Spots in the air: A comet controversy

For nearly half a decade, Louis Frank has been seeing spots. And if their cause is what Frank and his colleagues at the University of Iowa in Iowa City think it is, says the editor of the journal that is about to publish the observations and their interpretation for the first time, "its influence in several fields of science will be profound.'

In fact, says GEOPHYSICAL RESEARCH LETTERS (GRL) Editor Alexander Dessler, head of the Space Science Laboratory at NASA's Marshall Space Flight Center in Huntsville, Als., "I think it is one of the more interesting papers GRL has ever published.'

It is also controversial. "Both referees firmly disagree with the interpretation,' says Dessler, referring to scientific journals' custom of asking researchers in related fields to evaluate, or referee, articles submitted for publication. More than one scientist has even urged Frank to withdraw the "interpretation' section altogether, arguing that his credibility could suffer, while a similar concern about GRL has been expressed to Dessler.

At the heart of the matter is a series of dark spots that have been appearing in ultraviolet images of earth's atmosphere taken by the Dynamics Explorer 1 satellite (DE-1) ever since the craft was launched in 1981. Several of the spots show up in virtually every one of the more than 10,000 images so far amassed by Frank and colleagues John Sigwarth and John Craven. Each lasts about two to three minutes and covers an area that the authors estimate to be about 2,000 to 3,000 square kilometers.

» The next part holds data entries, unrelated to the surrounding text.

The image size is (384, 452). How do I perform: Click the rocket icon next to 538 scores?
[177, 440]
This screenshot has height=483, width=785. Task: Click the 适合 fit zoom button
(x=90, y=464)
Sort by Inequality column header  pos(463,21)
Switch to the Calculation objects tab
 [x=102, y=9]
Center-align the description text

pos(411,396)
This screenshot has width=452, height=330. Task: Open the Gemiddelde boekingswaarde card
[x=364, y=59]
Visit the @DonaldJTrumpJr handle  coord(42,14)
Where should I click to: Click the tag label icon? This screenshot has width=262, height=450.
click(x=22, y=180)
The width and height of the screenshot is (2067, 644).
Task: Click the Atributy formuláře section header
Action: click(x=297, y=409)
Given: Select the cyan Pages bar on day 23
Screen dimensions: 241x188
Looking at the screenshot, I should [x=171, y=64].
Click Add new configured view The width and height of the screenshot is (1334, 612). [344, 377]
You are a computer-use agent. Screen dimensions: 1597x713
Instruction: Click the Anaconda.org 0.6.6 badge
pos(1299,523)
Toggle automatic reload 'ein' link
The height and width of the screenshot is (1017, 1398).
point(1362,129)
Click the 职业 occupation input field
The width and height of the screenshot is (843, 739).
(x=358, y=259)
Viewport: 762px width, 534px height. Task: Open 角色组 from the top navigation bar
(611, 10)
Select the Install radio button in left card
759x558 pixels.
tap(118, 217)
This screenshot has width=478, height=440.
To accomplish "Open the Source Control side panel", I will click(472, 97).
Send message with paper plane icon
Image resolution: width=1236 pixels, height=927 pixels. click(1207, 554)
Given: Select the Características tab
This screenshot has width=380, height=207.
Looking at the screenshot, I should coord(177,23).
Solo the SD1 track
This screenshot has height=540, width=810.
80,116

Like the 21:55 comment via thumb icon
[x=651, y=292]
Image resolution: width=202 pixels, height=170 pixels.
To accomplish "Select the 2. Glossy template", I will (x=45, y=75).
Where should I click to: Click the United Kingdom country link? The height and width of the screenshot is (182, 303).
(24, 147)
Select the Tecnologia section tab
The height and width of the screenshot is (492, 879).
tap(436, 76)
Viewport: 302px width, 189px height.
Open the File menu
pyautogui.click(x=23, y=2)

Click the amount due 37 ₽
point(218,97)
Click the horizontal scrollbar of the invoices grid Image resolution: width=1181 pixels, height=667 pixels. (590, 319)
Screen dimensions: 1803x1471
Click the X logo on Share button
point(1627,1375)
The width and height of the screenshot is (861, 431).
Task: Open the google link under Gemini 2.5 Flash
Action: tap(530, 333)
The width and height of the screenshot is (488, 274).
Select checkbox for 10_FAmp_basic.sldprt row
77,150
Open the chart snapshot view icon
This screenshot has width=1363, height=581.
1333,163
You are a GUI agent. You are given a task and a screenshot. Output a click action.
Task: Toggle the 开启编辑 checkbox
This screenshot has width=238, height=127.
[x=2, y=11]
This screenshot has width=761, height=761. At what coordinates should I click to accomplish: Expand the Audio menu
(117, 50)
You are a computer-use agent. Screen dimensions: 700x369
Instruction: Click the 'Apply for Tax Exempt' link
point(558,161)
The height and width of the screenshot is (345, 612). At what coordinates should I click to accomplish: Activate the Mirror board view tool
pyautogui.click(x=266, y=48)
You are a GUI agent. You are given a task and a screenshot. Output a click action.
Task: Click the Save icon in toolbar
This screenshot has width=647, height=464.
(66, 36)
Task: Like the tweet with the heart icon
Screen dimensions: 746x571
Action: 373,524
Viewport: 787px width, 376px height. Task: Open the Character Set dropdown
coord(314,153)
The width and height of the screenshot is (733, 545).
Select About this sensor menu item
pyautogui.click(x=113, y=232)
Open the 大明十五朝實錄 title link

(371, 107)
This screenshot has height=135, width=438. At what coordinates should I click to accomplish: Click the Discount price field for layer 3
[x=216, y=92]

The furor arises from Frank et al.'s proffered explanation: that the spots represent reductions in the atmosphere's ultraviolet brightness, triggered by the water from vast numbers of small, previously unsuspected comets (SN: 12/21&28/85, p. 391)--so many that their mass would add up to the equivalent, in water, of earth's entire atmosphere every 5 million years.

The implications of so many infalling comets' worth of water--about 20 per minute, globally, each averaging about 40 feet in diameter according to the authors' calculations--would be farreaching. Or, as the authors put it in a term seldom found in scientific journals, "startling.'

Researchers have long wondered, for example, if Venus once had an earthlike ocean that has since disappeared, a hypothesis bolstered in recent years by spacecraft measurements of the Venusian atmosphere's deuterium-to-hydrogen ratio (SN: 12/12/81, p. 372). But if the tiny amount of water now detected in the atmosphere has been arriving over billions of years as a succession of comet nuclei, says Frank, "probably there never was an ocean on Venus.'

Closer to home is the question of whether numerous prehistoric species on earth were wiped out by the impact of a large asteroid or comet whose debris cut down the incoming sunlight until it triggered an ice age. If the myraid mini-comets are periodically brought in from the solar system's outer reaches by the system's passage through the spiral arms of the Milky Way, writes Frank's group, "fluctuations in the rate of mass accretion may be large enough for rapid climatic fluctuations sufficiently severe to account for the massive extinction of species in lieu of a catastrophic infall of a single large object.'

In a more subtle example, "the occasional bursts of gases observed on the moon may be the direct signature of the impact of these small comets rather than impulsive ejection of gases from the moon's interior.'

Yet another case, notes Frank, could be the numerous apparently waterformed channels on the surface of Mars (though many researchers are actively studying the view that water in the Martian past came the "conventional' way-- from the planet's interior). Other possibilities posed by the group range from the relatively smooth-looking icy surfaces on some of the moons of the outer planets to the strange "spokes' on the widest of Saturn's rings.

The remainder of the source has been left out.